A RAND study pretty much defined the stuff about a decade ago.

Quote Originally Posted by William F. Owen View Post
So what is "Swarming." Wolfpacks, moved dispersed then massed on command, often directed by aerial reconnaissance. The answer to Wolfpacks was convoys - again massing.
You're wrong. Wolfpacks were the answer to convoys, not the other way around. Convoys were the answer to individual subs in 1917.

Wolfpacks were quite complicated. Aerial recce played a minor role, there were never more than two aerial recce squadrons with sufficient range available and their aircraft were quite suboptimal.

First Phase:
Establish a screening line till one sub gets in contact with a convoy (that enough subs can intercept in time).

Second Phase:
One sub gets into contact and keeps in contact, shadows the convoy and radios its position and movement.
A central station receives the radio message and transmits necessary info, not the least to make sure that every sub gets the message with minimum radiation from the shadowing sub.

Third Phase:
The subs of the wolfpack move into position and attack all in the same night, from different directions if possible at almost the same time.
This was a saturation approach to overcome the defences.

Fourth Phase:
Convoy still being shadowed, subs regroup for an attack another night, proceed to phase 3 again.

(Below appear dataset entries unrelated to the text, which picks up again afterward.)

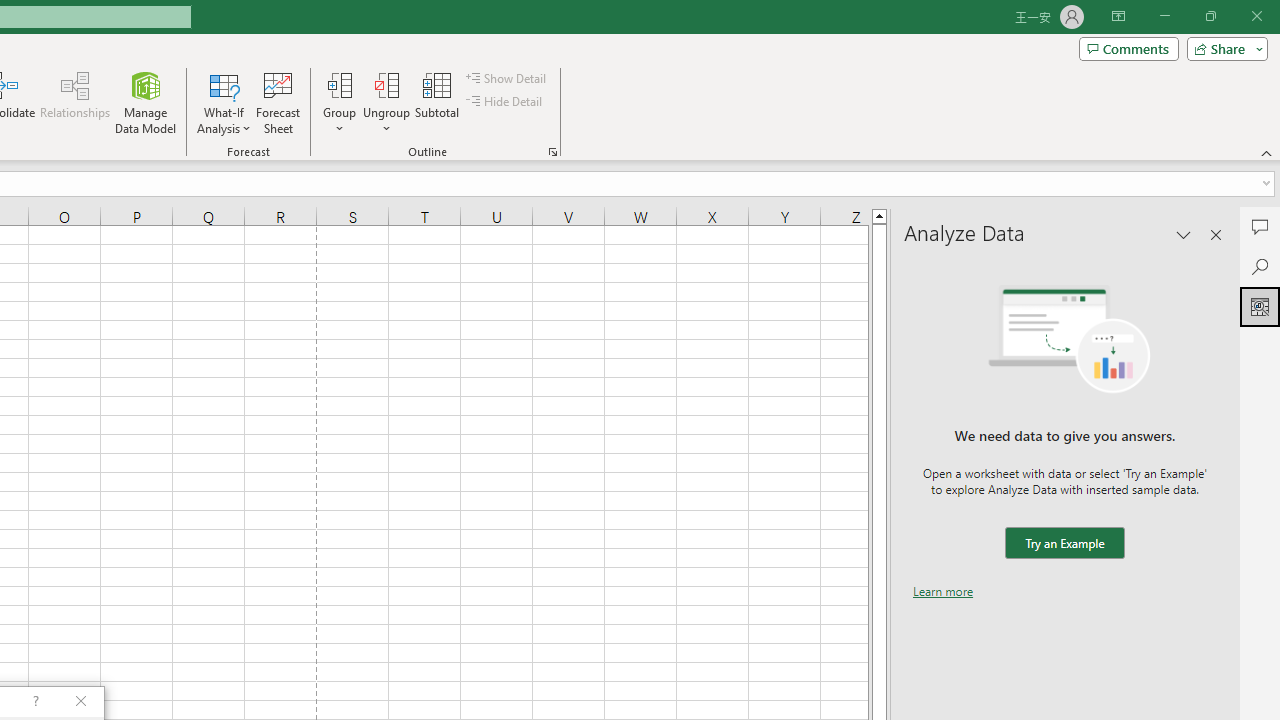
What-If Analysis (223, 102)
Relationships (75, 102)
Subtotal (437, 102)
Close pane (1215, 234)
Line up (879, 215)
Group... (339, 102)
Hide Detail (505, 101)
Ribbon Display Options (1118, 16)
Comments (1128, 48)
Learn more (943, 591)
Group and Outline Settings (552, 151)
Collapse the Ribbon (1267, 152)
Minimize (1164, 16)
Given the description of an element on the screen output the (x, y) to click on. 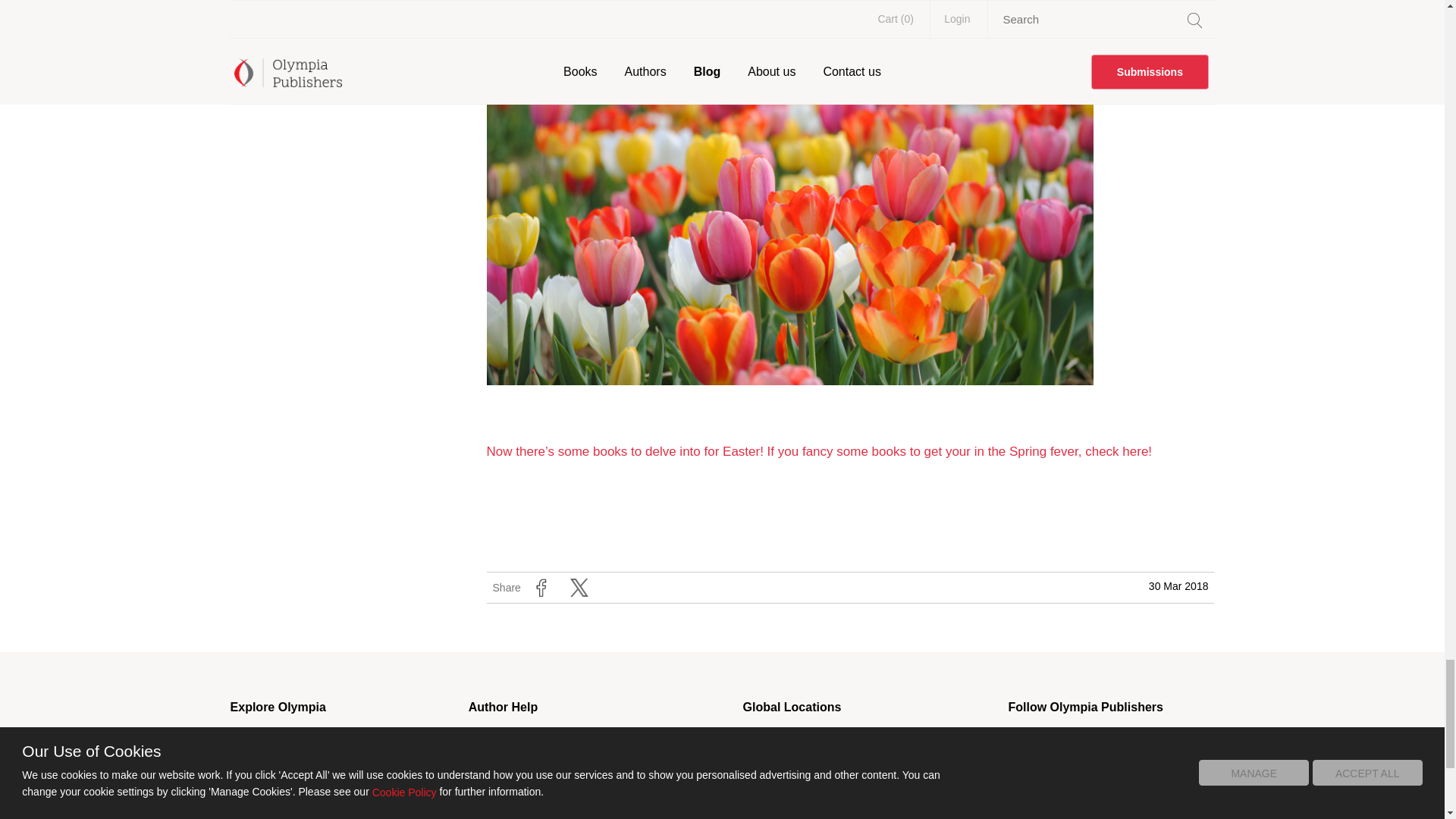
Follow Bumblebee on Twitter (1059, 810)
Follow us on TikTok (1103, 740)
Like Bumblebee on Facebook (1015, 810)
Like Us on Facebook (1015, 740)
Follow Bumblebee on Instagram (1191, 810)
Follow us on Instagram (1191, 740)
Follow on Tiktok (1103, 810)
Bumblebee Youtube Channel (1148, 810)
Our Youtube Channel (1148, 740)
Follow us on Twitter (1059, 740)
Given the description of an element on the screen output the (x, y) to click on. 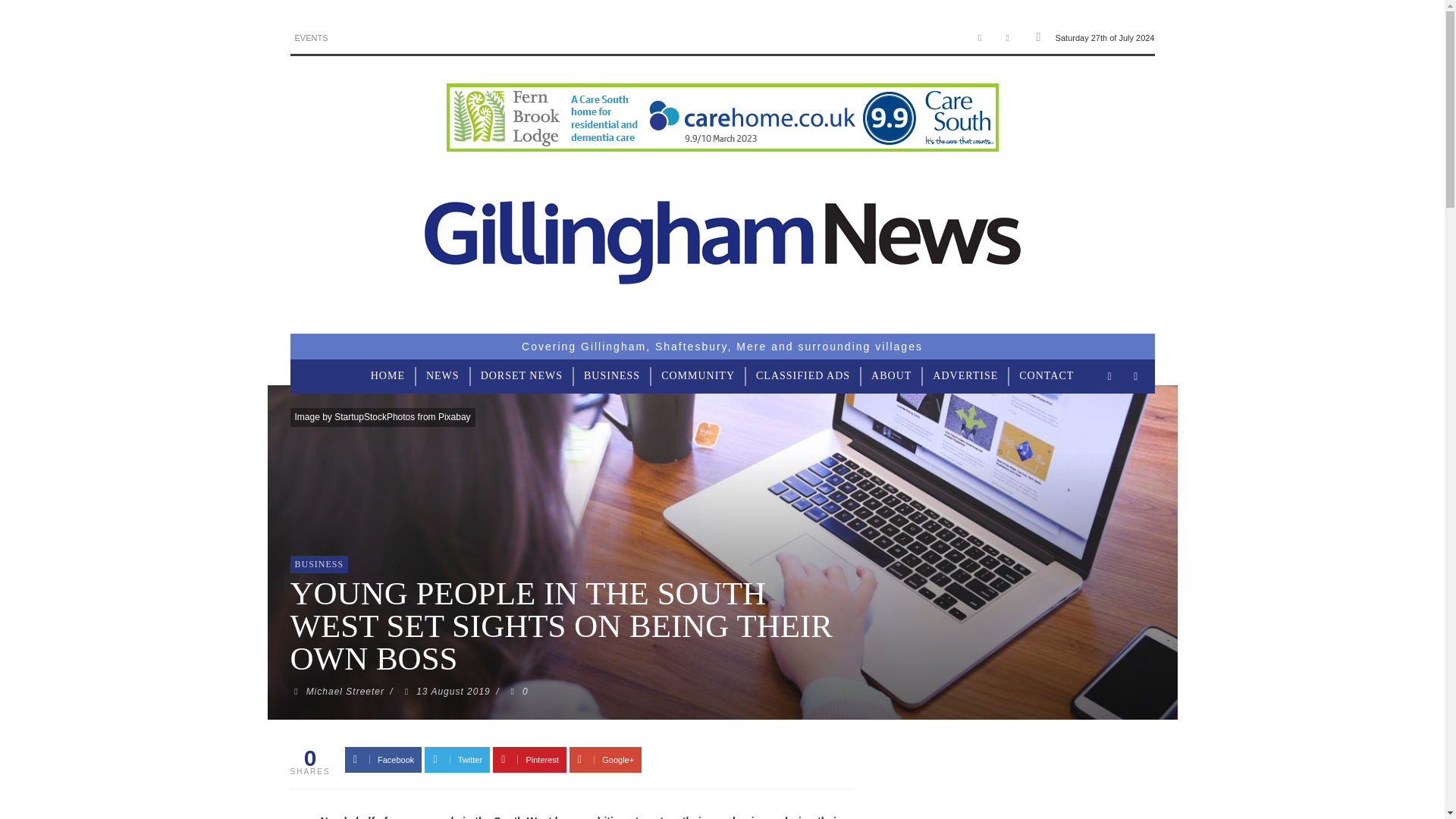
Pinterest (529, 759)
Michael Streeter (344, 691)
0 (517, 691)
COMMUNITY (698, 376)
NEWS (442, 376)
EVENTS (310, 38)
Twitter (1007, 38)
BUSINESS (612, 376)
CLASSIFIED ADS (802, 376)
Facebook (383, 759)
DORSET NEWS (521, 376)
BUSINESS (318, 563)
Facebook (980, 38)
ABOUT (890, 376)
CONTACT (1046, 376)
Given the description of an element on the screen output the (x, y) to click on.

It's vastly different from the more understood tactics of battlefleets and army units/formations from battalion up to corps (the big arrows on maps).
This vast difference easily justifies that earlier authors chose to attach an own label to this behaviour.
Conventional tactics don't include an all-round pulse attack - not even during the annihilation of a pocket.
The German army would never have developed wolfpack tactics - their mode of attack was too much opposed to the Schwerpunkt idea. The difference is huge.


@marct:
"Finding" was no key issue in the Teutoburg Forest battle. Enemy identification was the key issue for the Romans, logistics & politics for the Germans.